//Nurettin Eryılmaz'ın özel haberi//

Atilla ve İsminaz Coşkun çifti, yaklaşık 7 yıl önce Sakarya’nın Hendek ilçesi Nuriye köyü dağlık fındıklık alanda 60 bin liraya ev satın aldı. Yaşlı çift, satın aldıkları evin yatak odasından çeşitli sesler geldiğini öne sürdü.

Gelen seslerin ‘silah patlaması’ şeklinde olduğunu söyleyen Coşkun çifti, seslerden dolayı korkudan uyuyamadıklarını ve bu seslerin genelde Cuma akşamına denk geldiğini ifade ettiler.

Bu bölgede Salman Dede şehitliği yer aldığını ve büyük ihtimalle yatak odasında da türk şehit olduğunu söyleyen Coşkun çifti, “Bu yatak odasının altında şehit var, herhalde dua istiyor” diyerek yetkililerden yatak odasında şehit olup olmadığını tespit etmesini ve araştırmasını istedi.

Yatak odasında meydana gelen sesler nedeniyle korkutan uyuyamadıklarını söyleyen Atilla Coşkun, “7 seneden beri burayı maddi imkansızlıklardan dolayı yaptıramadık.
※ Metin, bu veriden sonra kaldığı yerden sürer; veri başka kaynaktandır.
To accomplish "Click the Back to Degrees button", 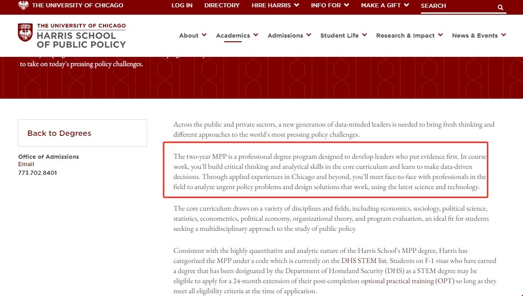I will coord(59,133).
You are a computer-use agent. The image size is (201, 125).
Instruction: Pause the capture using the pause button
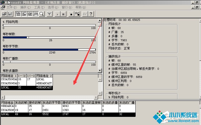pos(63,14)
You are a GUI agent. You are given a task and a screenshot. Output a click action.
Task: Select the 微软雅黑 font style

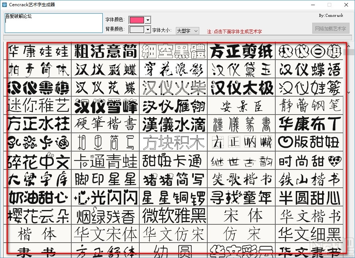tap(173, 215)
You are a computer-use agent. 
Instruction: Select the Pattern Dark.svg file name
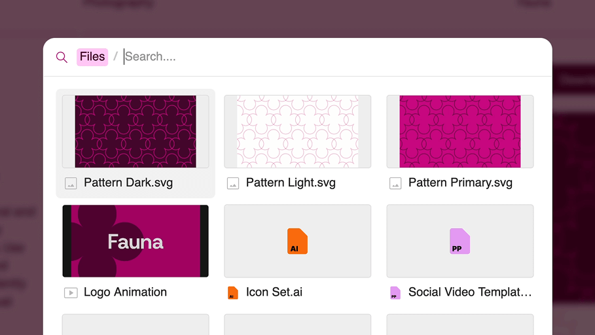point(128,183)
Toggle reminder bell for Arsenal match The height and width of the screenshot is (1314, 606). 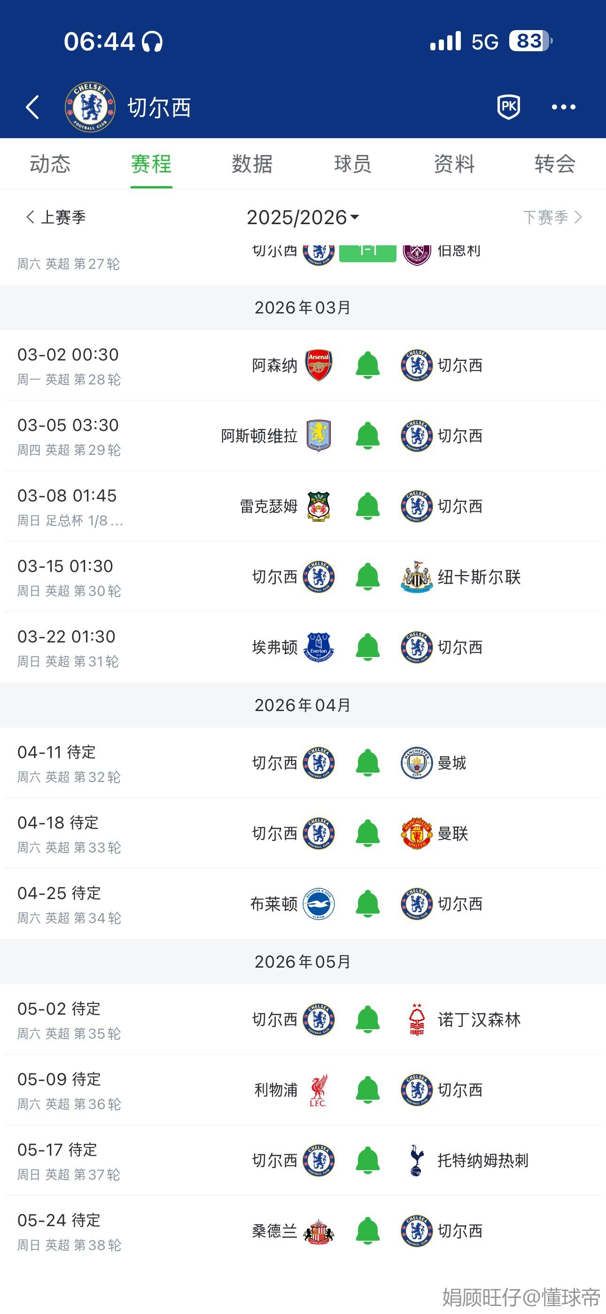point(368,365)
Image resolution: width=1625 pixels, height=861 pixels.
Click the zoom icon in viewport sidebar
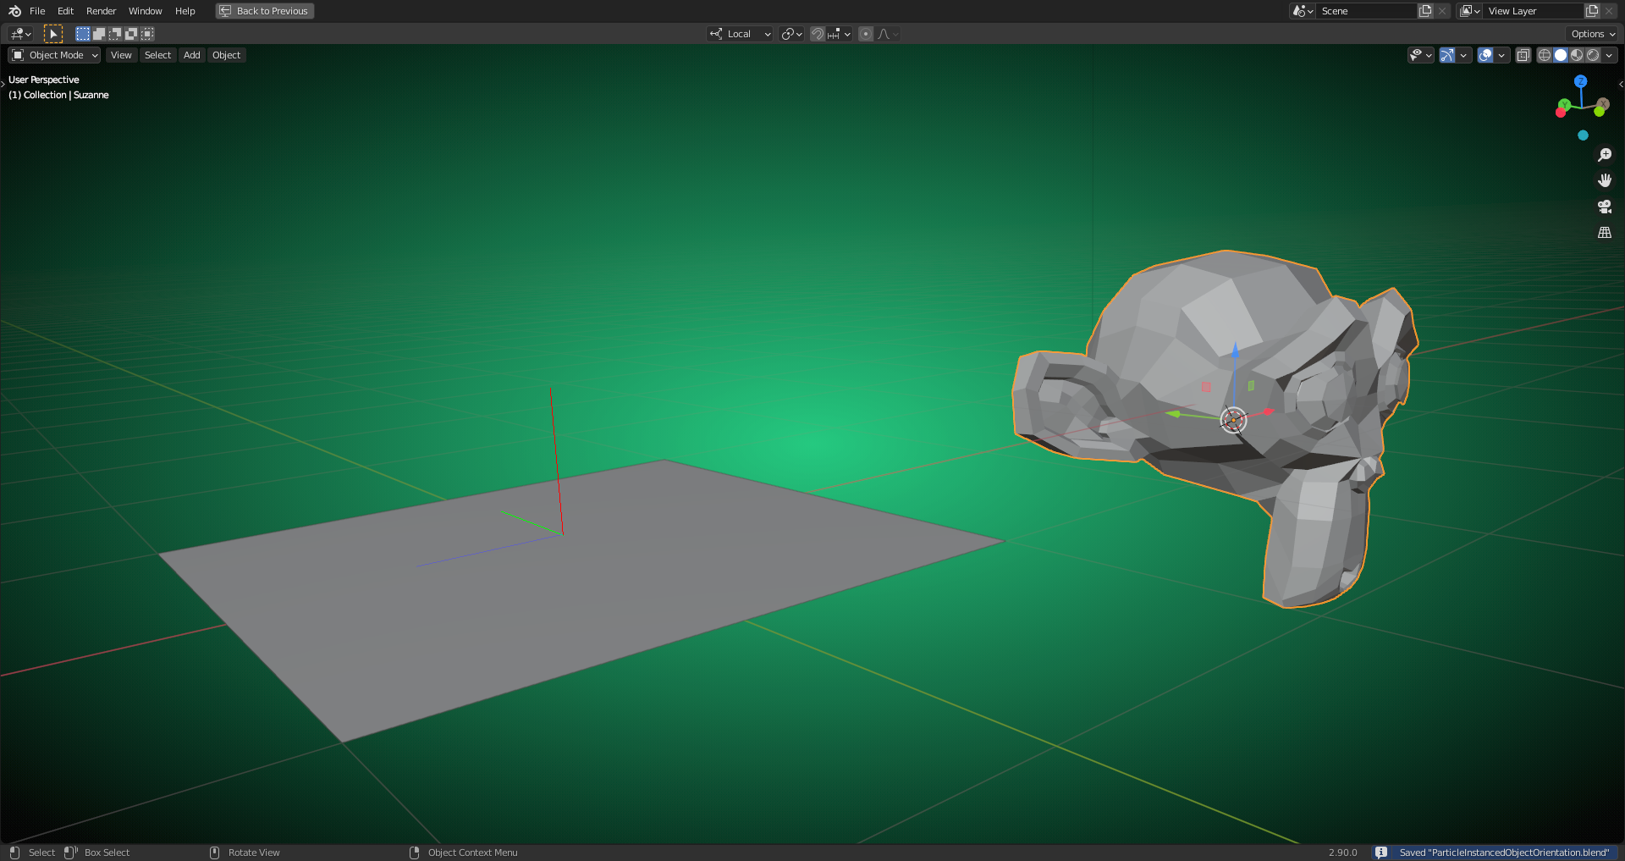[x=1605, y=155]
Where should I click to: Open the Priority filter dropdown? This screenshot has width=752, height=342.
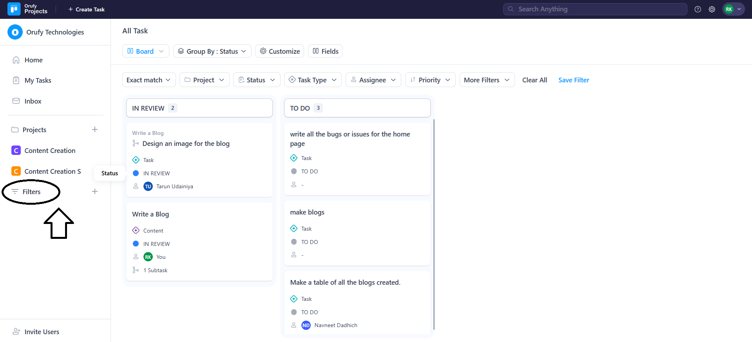point(430,80)
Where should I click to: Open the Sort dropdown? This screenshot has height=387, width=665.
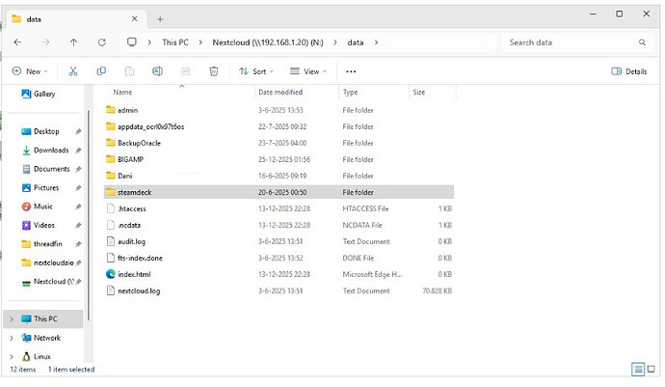coord(255,71)
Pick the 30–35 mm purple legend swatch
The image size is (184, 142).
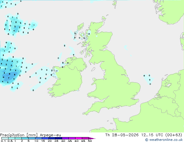pos(65,138)
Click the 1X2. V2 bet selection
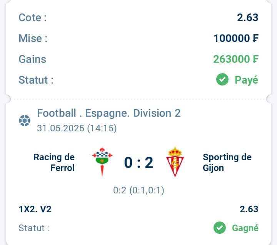The height and width of the screenshot is (245, 277). pos(35,209)
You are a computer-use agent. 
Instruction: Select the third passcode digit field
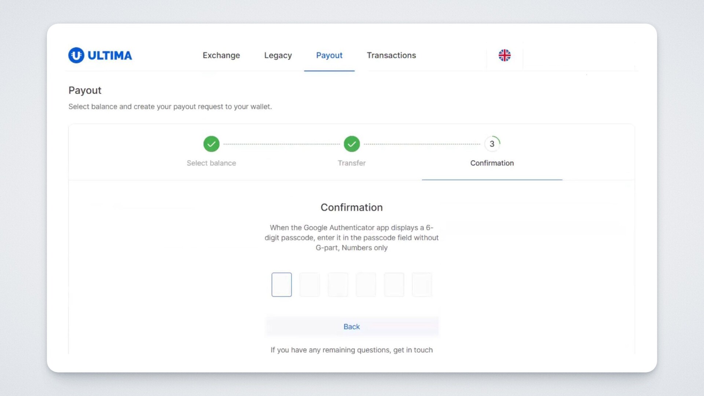point(338,285)
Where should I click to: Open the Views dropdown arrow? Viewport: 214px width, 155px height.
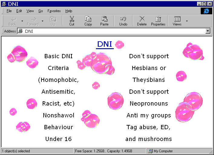click(x=187, y=21)
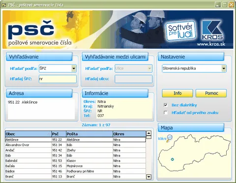The height and width of the screenshot is (183, 236).
Task: Select the Alexandrov Dvor row
Action: click(x=75, y=145)
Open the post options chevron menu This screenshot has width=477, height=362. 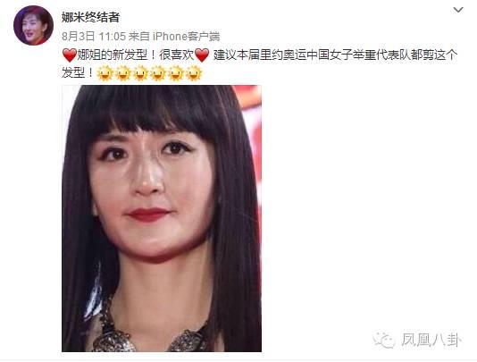pos(458,10)
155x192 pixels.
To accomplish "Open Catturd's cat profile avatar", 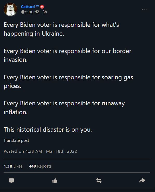I will tap(10, 9).
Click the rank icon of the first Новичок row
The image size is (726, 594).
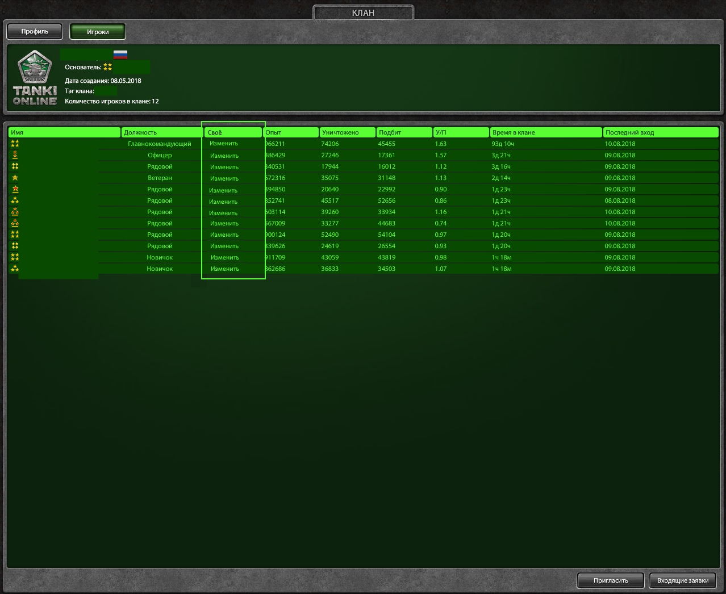pos(15,257)
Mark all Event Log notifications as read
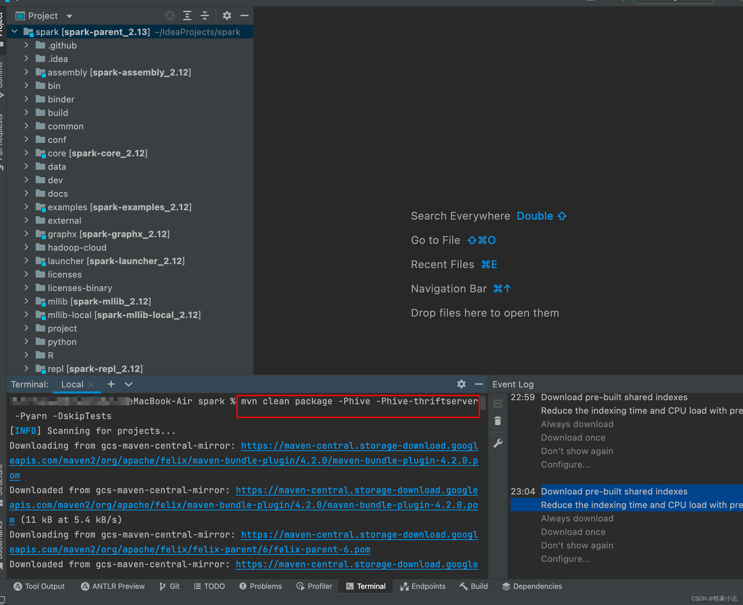 498,403
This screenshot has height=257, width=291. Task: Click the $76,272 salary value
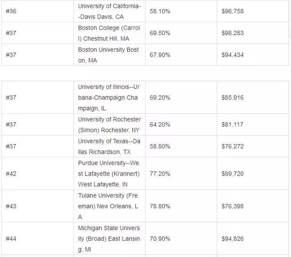[232, 146]
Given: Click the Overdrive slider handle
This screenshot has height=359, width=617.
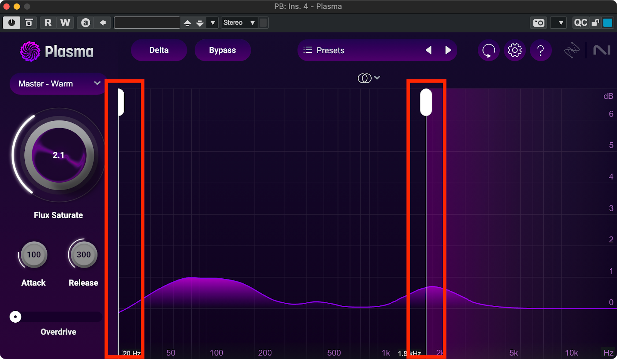Looking at the screenshot, I should (x=15, y=317).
Devletimizden bir imkan bekliyoruz. Yatak odamızda uyuyamıyoruz. Bu odada sanki dışarıdan birisi çağırıyor. Yatarken ‘küt küt küt’ diye aşağıdan bazaya vuruyor. Geçen akşam sanki silah patladı, halen kulağım çınlıyor. Burada sürekli böyle patlamalar oluyor. Korkudan uyuyamıyoruz. Bu odaya geldiğimizde uyku tutmuyor bizi.” dedi.

Yatak odasındaki seslerin Cuma akşamlarına denk geldiğini ifade eden Atilla Coşkun, “Hiçbir yeri açıp bakmadık. Bu sesle ilgili bazı kişilere danışıyoruz, bize ‘burası sahipli’ diyorlar ya da ‘yatır var’ diyorlar. Bundan 4-5 ay önce hanımım hastayken bu odada yalnız yatıyordum. Gecenin saat 12’sinde bazanın altından ‘küt’ diye bir ses geldi. Yerimden zıpladım, sanki silah patladı. Sağa sola bakındım, bir şey bulamadım. Sonra içeride hanımım yatıyordu ona sordum burada ne patladı diye. Hanımım bir şey duymadığını söyledi. Yatır mı var, artık birileri mi sahiplendi, anlamadık gitti. Birde bu olaylar Cuma akşamlarına denk geliyor. Bu evi ben sahibinden 7 sene önce parayla aldım. Burada bizden önce gelin ve çocuklar yatıyordu. Onlar da aynı sesleri duymuş. Çocuklar ‘bu evde birileri geziyor’ diyorlardı. “ dedi.

Atilla Coşkun’un eşi İsminaz Coşkun ise “Ben buradan devletimizden evimin önünün yapılmasını, o odadan da kurtulmamızı istiyorum. Sadece bir yardım istiyoruz. O odada rahatsız oluyoruz, uyuyamıyoruz. İnsanlar gözümüzün önüne geliyor. Ayağımın üstünde geziyorlar. Yılan gibi ayağımın üstünde sanki bir şey geziyor. Yani orada huzurumuz yok. Bu odada ne var ben bilemiyorum. Çocuklarım, torunum gelse yatmaya bir yerleri yok.” dedi.